● Records for the task
<<<<

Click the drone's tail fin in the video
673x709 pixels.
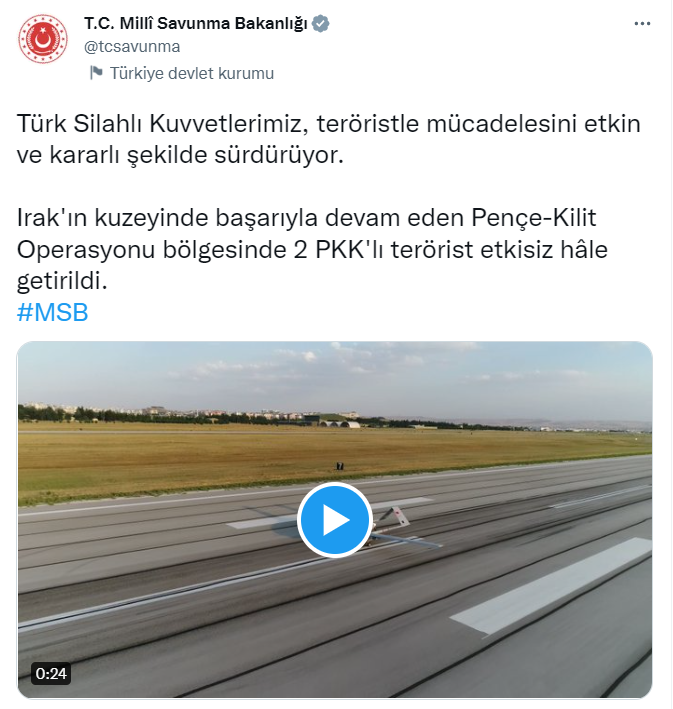click(x=397, y=516)
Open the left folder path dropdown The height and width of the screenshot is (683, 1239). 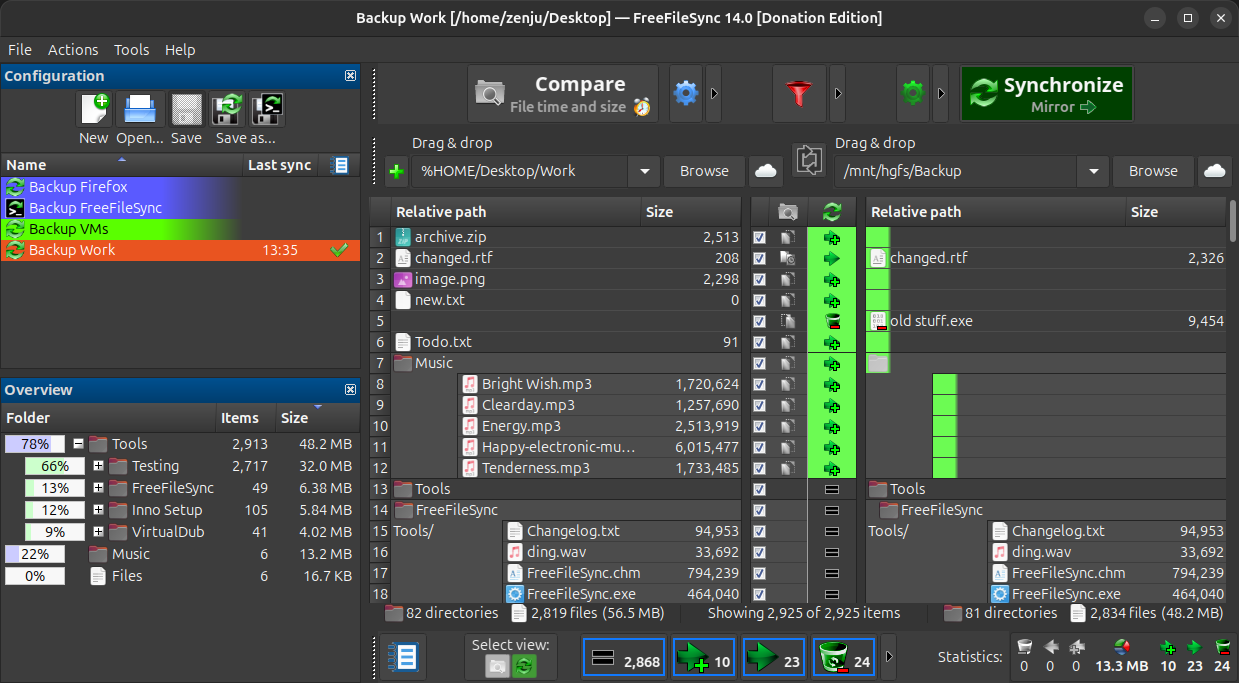pyautogui.click(x=643, y=171)
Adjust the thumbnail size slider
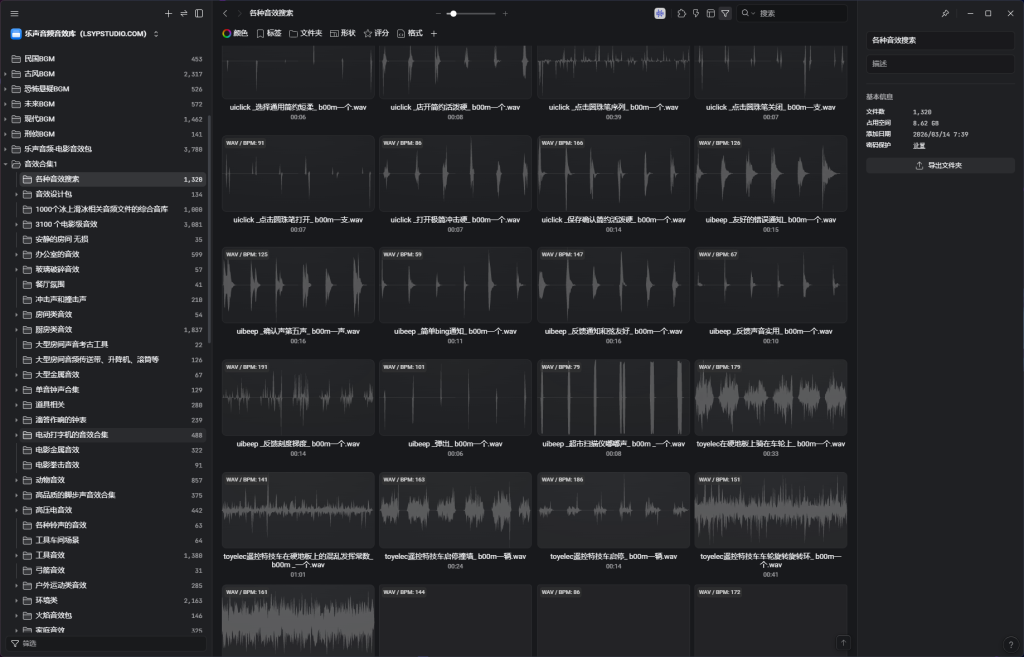 453,13
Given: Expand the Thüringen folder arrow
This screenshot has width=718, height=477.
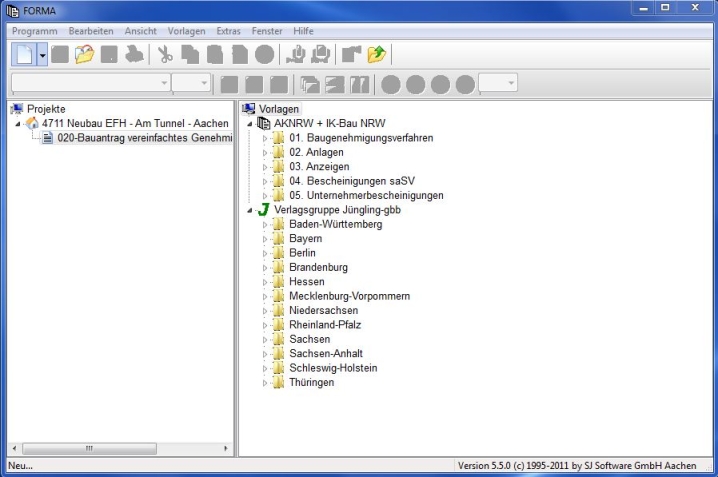Looking at the screenshot, I should point(265,383).
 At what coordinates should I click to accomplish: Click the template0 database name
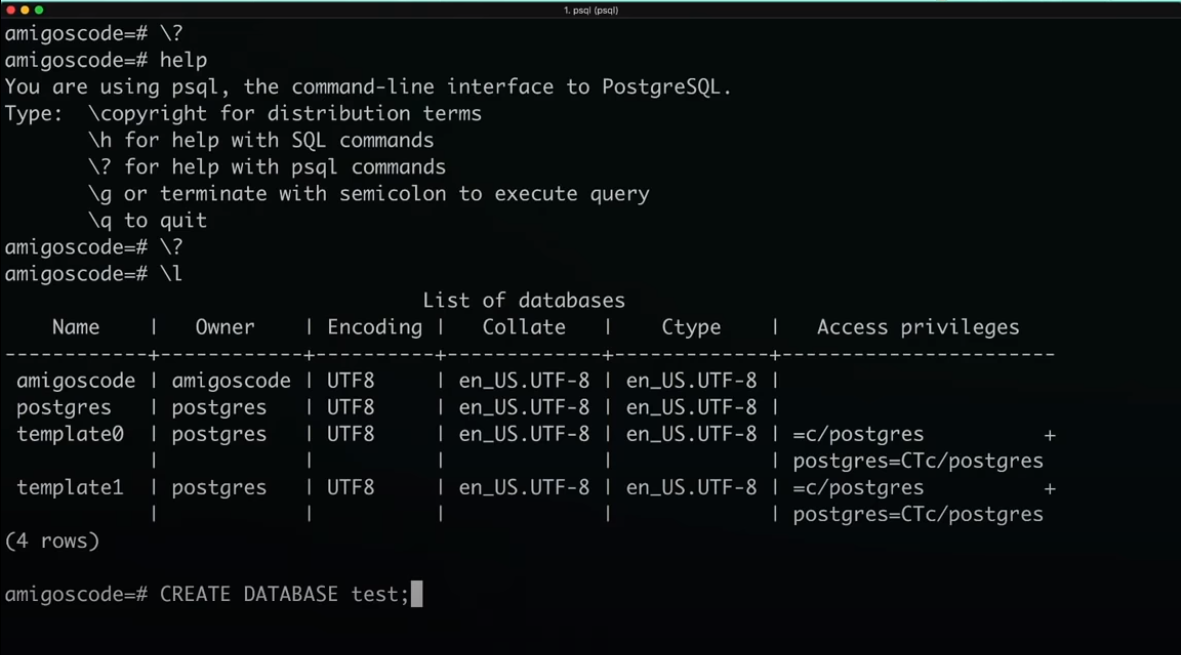coord(70,434)
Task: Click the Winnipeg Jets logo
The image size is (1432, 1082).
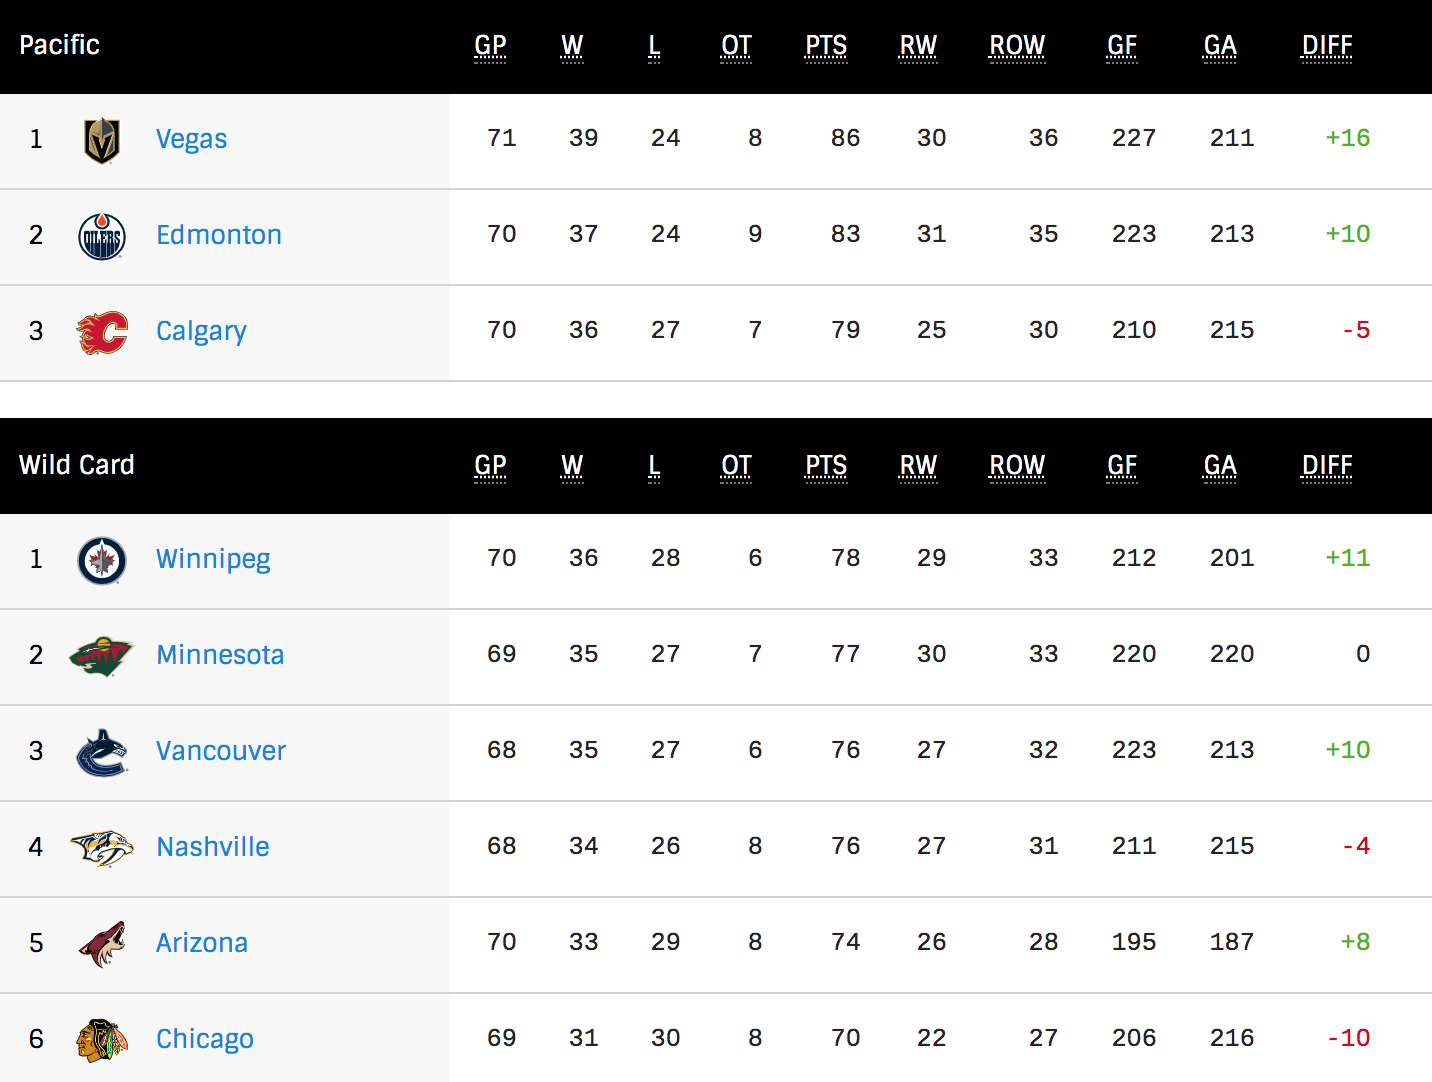Action: 102,560
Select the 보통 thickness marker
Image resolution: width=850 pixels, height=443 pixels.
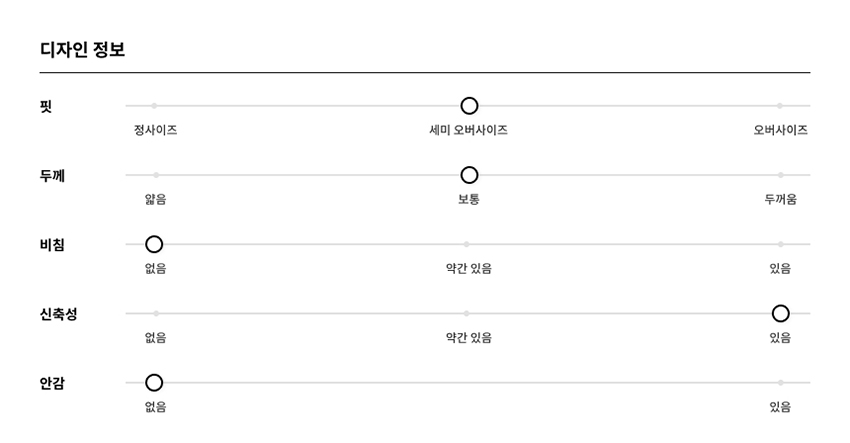(469, 175)
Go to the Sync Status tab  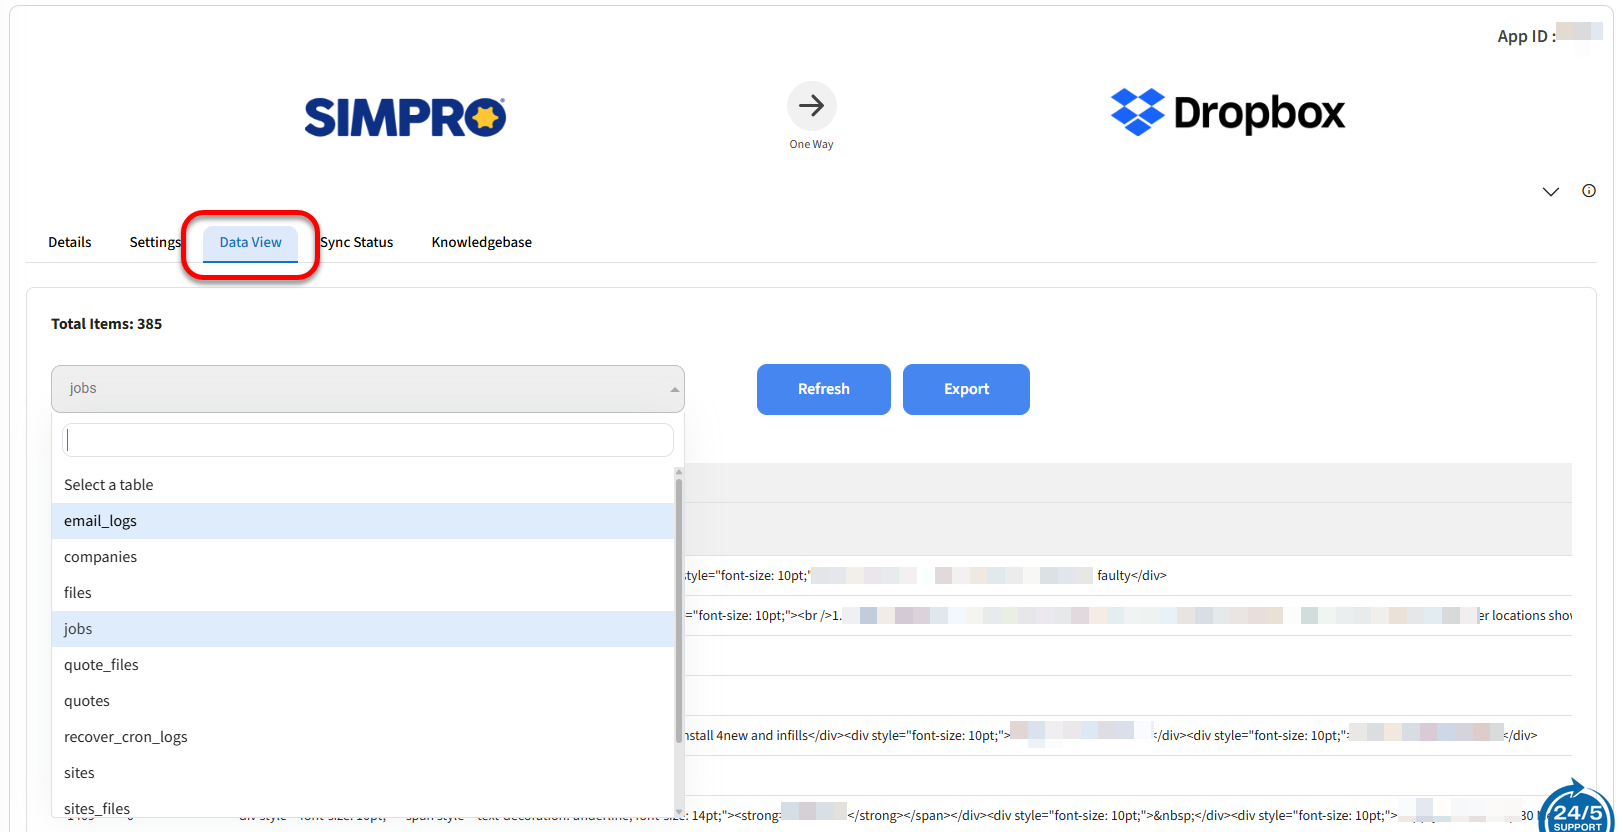[357, 242]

>>>>

● Instructions for the task
Find each line in the entries above that contains the word "pixels", and copy those lines in full.

● Expected answer
673x709 pixels.
Image resolution: width=850 pixels, height=443 pixels.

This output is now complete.